Influenciador Lito Sousa faz apelo por tratamento experimental contra doença rara
O influenciador Lito Sousa, conhecido pelo canal Aviões e Músicas, fez um apelo público para conseguir uma vaga em estudos experimentais contra a doença de Creutzfeldt-Jakob (DCJ). Diagnosticado recentemente com a doença rara, ele apareceu em um vídeo publicado nas redes sociais no domingo (23), no qual pediu ajuda a instituições e pesquisadores que desenvolvem possíveis tratamentos.
Na gravação, Lito fala inicialmente em inglês e, em seguida, o especialista em comunicação internacional Ewandro Magalhães apresenta o pedido às instituições envolvidas nas pesquisas. Entre elas estão a farmacêutica Ionis Pharmaceuticals, o Broad Institute, Harvard e a Mayo Clinic.
A família busca principalmente uma oportunidade para que Lito participe de estudos que investigam tratamentos experimentais para a DCJ, uma doença neurodegenerativa rara, de evolução rápida e que, atualmente, não possui um tratamento padrão capaz de interromper sua progressão.

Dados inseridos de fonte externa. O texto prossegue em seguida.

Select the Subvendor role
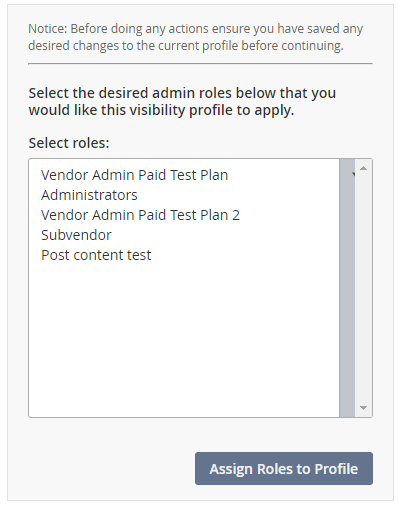Screen dimensions: 399x507 coord(76,235)
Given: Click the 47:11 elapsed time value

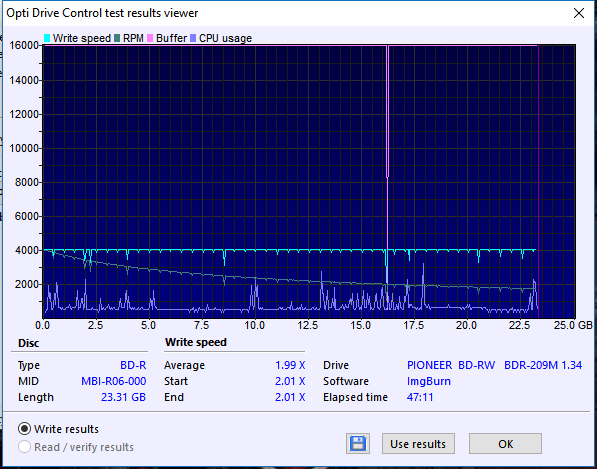Looking at the screenshot, I should (420, 397).
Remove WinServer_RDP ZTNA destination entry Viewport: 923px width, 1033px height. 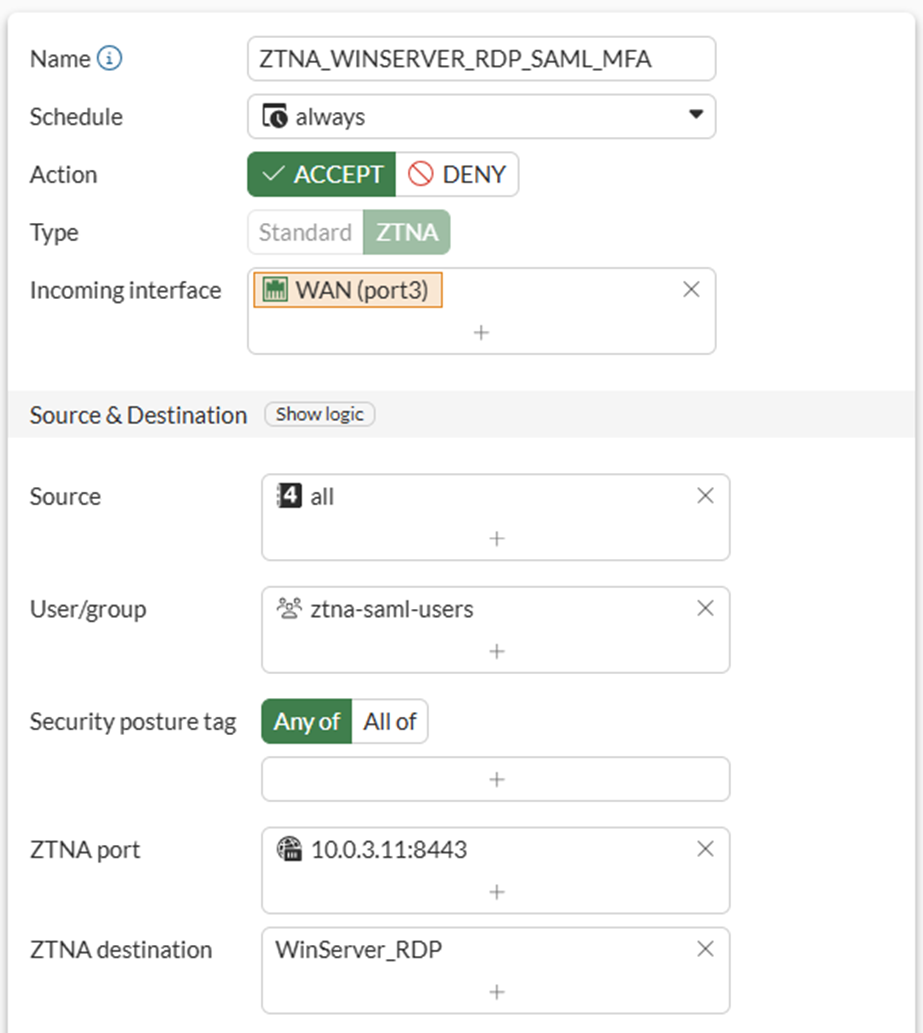click(x=705, y=949)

Família busca vaga em estudos
Segundo Mila Seidl, esposa de Lito, o estado de saúde do influenciador vem se deteriorando rapidamente. Ela relatou que ele chegou a perder parte da visão de forma repentina.
Diante da evolução da doença, familiares, amigos e seguidores iniciaram uma mobilização nas redes sociais para tentar encontrar pesquisadores e instituições que estejam conduzindo estudos sobre a DCJ.
Entre as possibilidades está o ION717, medicamento experimental desenvolvido pela Ionis Pharmaceuticals. O tratamento é estudado com o objetivo de reduzir a produção da proteína priônica envolvida no desenvolvimento da doença.
A família identificou dois estudos considerados especialmente importantes. Um deles está relacionado a pesquisadores de Harvard, nos Estados Unidos. O outro é um estudo multicêntrico que reúne centros de pesquisa na França, Alemanha e Inglaterra.
No entanto, segundo informações divulgadas pela família, nenhum dos dois estudos está recrutando novos participantes neste momento. Mila afirmou que já procurou diretamente os responsáveis pelas pesquisas na tentativa de conseguir uma possibilidade de inclusão de Lito, mesmo diante dos critérios estabelecidos pelos protocolos dos ensaios.
“Eu tenho 0% de chance, mas se eu tiver 1% de chance em qualquer lugar, a gente quer esse 1%”, afirmou Mila em vídeo.
Pesquisas tentam encontrar alternativas
A busca por tratamentos experimentais pode ocorrer em casos de doenças raras para as quais ainda não existe uma terapia eficaz. Segundo Cristiano Aguzzoli, pesquisador associado e supervisor de estudos clínicos no Instituto do Cérebro do Rio Grande do Sul (Inscer), existem pesquisas que investigam medicamentos capazes de interferir na produção da proteína priônica.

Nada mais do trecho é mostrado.